Dans les accompagnements référés au lieu, démarche globale et homogène, on observe moins de discordances au départ, sans doute du fait de cette cohérence. Cependant, dans le temps, les discordances se manifestent en termes d’appropriation du logement et de santé. L’enjeu dans ce type d’accompagnement est celui de la durée: tout se passe comme si la lune de miel durait plus longtemps.

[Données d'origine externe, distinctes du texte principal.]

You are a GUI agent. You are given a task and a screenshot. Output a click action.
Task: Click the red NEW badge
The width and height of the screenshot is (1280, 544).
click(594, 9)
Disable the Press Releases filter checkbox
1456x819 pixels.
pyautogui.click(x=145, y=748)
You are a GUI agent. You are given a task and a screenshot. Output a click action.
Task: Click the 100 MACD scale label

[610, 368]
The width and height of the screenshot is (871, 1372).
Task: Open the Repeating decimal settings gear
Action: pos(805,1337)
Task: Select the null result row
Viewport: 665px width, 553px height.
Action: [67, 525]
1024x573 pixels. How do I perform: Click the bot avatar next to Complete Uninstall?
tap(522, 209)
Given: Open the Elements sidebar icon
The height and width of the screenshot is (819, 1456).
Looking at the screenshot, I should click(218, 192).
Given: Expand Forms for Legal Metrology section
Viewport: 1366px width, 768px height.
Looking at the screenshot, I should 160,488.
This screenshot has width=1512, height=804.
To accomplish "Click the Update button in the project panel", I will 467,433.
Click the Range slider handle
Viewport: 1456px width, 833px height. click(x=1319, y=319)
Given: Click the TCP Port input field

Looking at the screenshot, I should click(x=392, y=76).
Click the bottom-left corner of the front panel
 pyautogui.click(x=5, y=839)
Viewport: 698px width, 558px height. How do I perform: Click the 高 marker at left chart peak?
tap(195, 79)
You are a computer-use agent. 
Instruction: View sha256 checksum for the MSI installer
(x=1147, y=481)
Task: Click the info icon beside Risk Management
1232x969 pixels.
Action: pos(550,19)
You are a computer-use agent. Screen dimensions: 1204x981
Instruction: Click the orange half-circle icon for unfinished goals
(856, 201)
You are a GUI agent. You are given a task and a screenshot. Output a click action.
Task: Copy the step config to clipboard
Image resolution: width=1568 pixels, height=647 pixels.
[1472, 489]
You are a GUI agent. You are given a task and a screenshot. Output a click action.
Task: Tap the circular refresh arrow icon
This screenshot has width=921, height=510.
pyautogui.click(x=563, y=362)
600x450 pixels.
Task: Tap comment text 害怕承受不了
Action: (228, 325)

Dans les accompagnements liés à la personne, le travail est moins homogène au départ, moins global et cohérent ; on observe une bonne appropriation du projet de logement et du logement lui-même, mais avec un rapport à la santé plus ambivalent, comme dans le groupe 2. Fait important, on observe de meilleurs résultats dans le temps, c’est-à-dire qu’il y aurait moins de phénomènes d’échappement après la lune de miel, tout au moins pendant le temps de l’étude. Ce rapport à la santé ambivalent et le fait que les résultats s’améliorent dans le temps constituent une autre modalité de discordance, à accepter. Fait corrélatif, on note des accompagnants souvent débordés, aux prises avec des difficultés subjectives décrites dans le texte d’Adrien Pichon sous le nom de traumatisation vicariante8, c’est ­à dire que le trauma du sujet accompagné est provisoirement porté par l’accompagnant9. Cela permet de donner sens aux événements de santé … des accompagnants.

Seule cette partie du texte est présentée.